> **WRITTEN TASK 1**: In the records below, copy out word for word the stretch from the line containing "Task: Expand Advanced Key Binding Entry" through the line containing "Action: click(181, 366)".

:: GIVEN TEXT

- Origin: Melbourne, Victoria, Australia
- Genres: Grindcore; death 'n' roll; stoner rock;
- Years active: 1991–2017; 2024–present;
- Labels: Shock; Dr Jims; Relapse;
- Members: Jason Fuller Tony Forde Matt Rizzo Matt Collins Scott Pritchard
- Past members: Dave Haley Euan Heriot Finn McCarthy Troy Darlington Andrew Brown Shane Rout Brad Johnson Josh Nixon Callum Wilson Anthony Barry
- Website: bloodduster.com

= Blood Duster =

Australian metal band

Blood Duster are an Australian grindcore and stoner rock band from Melbourne. Their name comes from the song "Blood Duster" by John Zorn, from the 1990 album Naked City.

::::
:: RECORDS SUPPLIED

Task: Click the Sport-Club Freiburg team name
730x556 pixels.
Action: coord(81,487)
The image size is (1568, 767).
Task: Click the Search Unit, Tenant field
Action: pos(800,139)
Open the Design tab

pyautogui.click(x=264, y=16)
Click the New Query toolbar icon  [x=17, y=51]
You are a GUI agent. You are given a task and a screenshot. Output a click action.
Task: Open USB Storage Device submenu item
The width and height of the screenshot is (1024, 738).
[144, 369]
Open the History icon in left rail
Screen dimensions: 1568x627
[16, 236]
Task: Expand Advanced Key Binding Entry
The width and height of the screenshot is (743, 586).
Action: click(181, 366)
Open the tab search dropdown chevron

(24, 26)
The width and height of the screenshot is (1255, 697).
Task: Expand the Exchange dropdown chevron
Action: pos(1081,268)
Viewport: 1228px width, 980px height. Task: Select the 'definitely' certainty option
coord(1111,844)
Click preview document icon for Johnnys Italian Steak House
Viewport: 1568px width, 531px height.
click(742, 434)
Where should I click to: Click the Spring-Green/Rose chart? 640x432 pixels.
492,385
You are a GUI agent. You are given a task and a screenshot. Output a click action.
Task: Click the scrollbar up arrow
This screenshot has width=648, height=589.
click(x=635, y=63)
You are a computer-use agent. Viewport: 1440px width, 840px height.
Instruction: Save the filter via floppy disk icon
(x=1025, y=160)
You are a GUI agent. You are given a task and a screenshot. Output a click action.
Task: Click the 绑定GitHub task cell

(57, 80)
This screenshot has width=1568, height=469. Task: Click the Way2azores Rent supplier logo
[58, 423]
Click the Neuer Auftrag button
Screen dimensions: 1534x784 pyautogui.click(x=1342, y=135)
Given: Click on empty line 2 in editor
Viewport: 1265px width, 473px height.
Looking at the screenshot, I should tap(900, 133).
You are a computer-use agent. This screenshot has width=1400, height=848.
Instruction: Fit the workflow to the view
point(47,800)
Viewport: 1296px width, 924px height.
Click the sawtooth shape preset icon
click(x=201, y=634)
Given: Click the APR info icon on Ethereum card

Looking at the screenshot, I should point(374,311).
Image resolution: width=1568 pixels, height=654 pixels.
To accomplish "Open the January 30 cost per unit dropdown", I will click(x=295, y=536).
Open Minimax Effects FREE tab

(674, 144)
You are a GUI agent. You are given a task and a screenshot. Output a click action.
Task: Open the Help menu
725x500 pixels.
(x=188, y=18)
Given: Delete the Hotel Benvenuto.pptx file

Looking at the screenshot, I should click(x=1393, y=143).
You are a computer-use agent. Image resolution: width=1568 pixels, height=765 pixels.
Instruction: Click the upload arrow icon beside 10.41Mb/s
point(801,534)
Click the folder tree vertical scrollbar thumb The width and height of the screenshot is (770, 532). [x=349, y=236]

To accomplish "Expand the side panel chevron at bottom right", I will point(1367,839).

::::

> **WRITTEN TASK 2**: According to the text about Blood Duster, where does the band's name come from?

> **RESULT 1**:
Task: Expand Advanced Key Binding Entry
The width and height of the screenshot is (743, 586).
Action: click(181, 366)

> **RESULT 2**: It comes from the song "Blood Duster" by John Zorn, from the 1990 album Naked City.